Proposal: to make binfmt-misc with wine workable and make Wine compadiblity modes more like Windows compadiblity mode.

Peter Dolding oiaohm at gmail.com
Tue Jun 30 21:09:12 CDT 2015 

On 6/26/15, Vincent Povirk <madewokherd at gmail.com> wrote:
>> By adding a exe.mainfest with wine data or exe.winemainfest file marks
>> the
>> application as clearly to be opened by wine.
>
> FWIW Mono currently uses .exe.config files.
http://stackoverflow.com/questions/2916023/app-config-vs-appname-exe-config
.exe,config is part of a general .net application.    .config is not
for application compatibility like exe.manifest is.

Finding a .config file does not tell you if the .net applications is
for Linux or for .net inside wine or what version .net.
>
>> Also just using MINE type does not tell you want WINEPREFIX the
>> application owns to.
>
> In any normal case, an exe file that "belongs to" a wineprefix will be
> located in its C drive. That shouldn't be hard to find by traversing
> parent directories.
>
That is presuming no symbolic or hardlinks in the process.  Traversing
directories is not dependable.   So this part of the process you most
likely want to pop up a Window/text on console asking user if
tranvering is correct then record the users reply.
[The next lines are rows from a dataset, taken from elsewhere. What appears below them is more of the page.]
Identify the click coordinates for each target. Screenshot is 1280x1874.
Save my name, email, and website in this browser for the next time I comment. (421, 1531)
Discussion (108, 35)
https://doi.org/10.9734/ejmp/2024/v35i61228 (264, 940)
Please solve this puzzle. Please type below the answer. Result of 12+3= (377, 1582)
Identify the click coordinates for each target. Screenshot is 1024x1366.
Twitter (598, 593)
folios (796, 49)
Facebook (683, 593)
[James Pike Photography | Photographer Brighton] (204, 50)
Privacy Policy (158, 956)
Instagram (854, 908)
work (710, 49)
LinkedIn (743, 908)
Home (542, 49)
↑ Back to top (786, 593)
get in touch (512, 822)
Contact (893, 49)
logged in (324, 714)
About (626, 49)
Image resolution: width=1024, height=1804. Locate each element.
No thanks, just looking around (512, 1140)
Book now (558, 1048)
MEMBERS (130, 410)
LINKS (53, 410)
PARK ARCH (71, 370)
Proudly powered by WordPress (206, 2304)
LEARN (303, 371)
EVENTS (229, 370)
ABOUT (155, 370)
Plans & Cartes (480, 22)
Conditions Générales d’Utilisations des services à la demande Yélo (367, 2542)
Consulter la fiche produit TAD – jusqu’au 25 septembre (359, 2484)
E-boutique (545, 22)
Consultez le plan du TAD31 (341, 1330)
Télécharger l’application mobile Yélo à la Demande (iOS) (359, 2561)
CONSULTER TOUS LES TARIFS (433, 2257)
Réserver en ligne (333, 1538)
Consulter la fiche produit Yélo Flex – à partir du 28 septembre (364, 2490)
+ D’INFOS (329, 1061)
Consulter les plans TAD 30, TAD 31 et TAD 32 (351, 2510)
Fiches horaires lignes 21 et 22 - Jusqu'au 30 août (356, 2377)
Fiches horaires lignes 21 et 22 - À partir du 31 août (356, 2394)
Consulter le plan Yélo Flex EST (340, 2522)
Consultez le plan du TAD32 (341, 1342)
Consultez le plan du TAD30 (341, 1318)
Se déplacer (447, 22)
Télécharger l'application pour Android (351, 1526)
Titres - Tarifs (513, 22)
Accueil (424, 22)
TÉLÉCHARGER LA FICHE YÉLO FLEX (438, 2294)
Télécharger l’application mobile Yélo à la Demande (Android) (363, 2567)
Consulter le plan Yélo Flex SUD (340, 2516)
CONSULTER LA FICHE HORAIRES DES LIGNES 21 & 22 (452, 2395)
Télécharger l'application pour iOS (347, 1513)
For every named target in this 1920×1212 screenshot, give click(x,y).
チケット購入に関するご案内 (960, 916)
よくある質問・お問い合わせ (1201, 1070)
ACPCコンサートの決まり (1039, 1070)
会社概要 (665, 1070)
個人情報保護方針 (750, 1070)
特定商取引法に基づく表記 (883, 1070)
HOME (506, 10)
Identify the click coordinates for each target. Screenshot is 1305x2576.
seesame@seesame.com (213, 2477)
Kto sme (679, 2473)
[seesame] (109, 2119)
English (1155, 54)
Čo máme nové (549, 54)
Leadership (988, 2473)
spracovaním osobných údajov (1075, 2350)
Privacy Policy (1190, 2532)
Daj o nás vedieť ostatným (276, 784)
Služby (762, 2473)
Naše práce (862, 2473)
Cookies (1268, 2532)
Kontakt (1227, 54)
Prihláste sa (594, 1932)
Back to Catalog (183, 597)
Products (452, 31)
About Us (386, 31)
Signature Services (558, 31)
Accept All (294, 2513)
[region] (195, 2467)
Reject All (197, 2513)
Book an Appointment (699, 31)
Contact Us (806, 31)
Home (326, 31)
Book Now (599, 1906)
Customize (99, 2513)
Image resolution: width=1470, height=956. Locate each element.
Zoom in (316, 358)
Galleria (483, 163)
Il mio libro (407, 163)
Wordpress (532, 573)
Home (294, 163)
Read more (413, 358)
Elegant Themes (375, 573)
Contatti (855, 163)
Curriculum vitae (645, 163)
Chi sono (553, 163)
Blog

Normal case is presuming user does not alter install directory of
applications.   Basically this is users have to do it your way or
else.   Instead of making the system as tolerant as possible.   Like
under windows installing on D: instead of C: is acceptable users
install application on z: somewhere should also be acceptable    So
breaking solve by Traversing.  So Traversing covers only a limited
number of cases and is not dependable so should have user interaction
if used.   Yes I don't want to have to ask a user every time they run
a executable if I have the right wineprefix.

>> Yes setting up binfmt-misc requires root.  But binfmt-misc is where non
>> native
>> Linux applications requiring Linux security permissions should start
>> their execution path.
>
> We shouldn't condone assigning security permissions to specific win32
> exe files beyond what the user naturally has. Currently, we cannot
> protect the exe process from anything else the user does, so it's
> effectively the same as giving that permission to any user that can
> execute the file.

Please note setcap on a file can also block permissions.   So you can
make a program run with Less permissions than your current user.   The
fact this currently cannot work its both ways.

http://linux.die.net/man/3/cap_from_text
Most setcap for capabilities are done using the + operator but a -
operator is supported to take capabilities away.  So a setcap with
all-eip is fairly run without any of the users assigned capabilities.

So this is a double sided tech that cannot be used at the moment.
>
> Of course, giving special permissions to wineloader is ALSO the same
> as doing that, but the solution is to give the permissions to the
> target program in some way that actually works, rather than switch to
> a different way that doesn't.
>
> I would suggest running these programs in a dedicated account.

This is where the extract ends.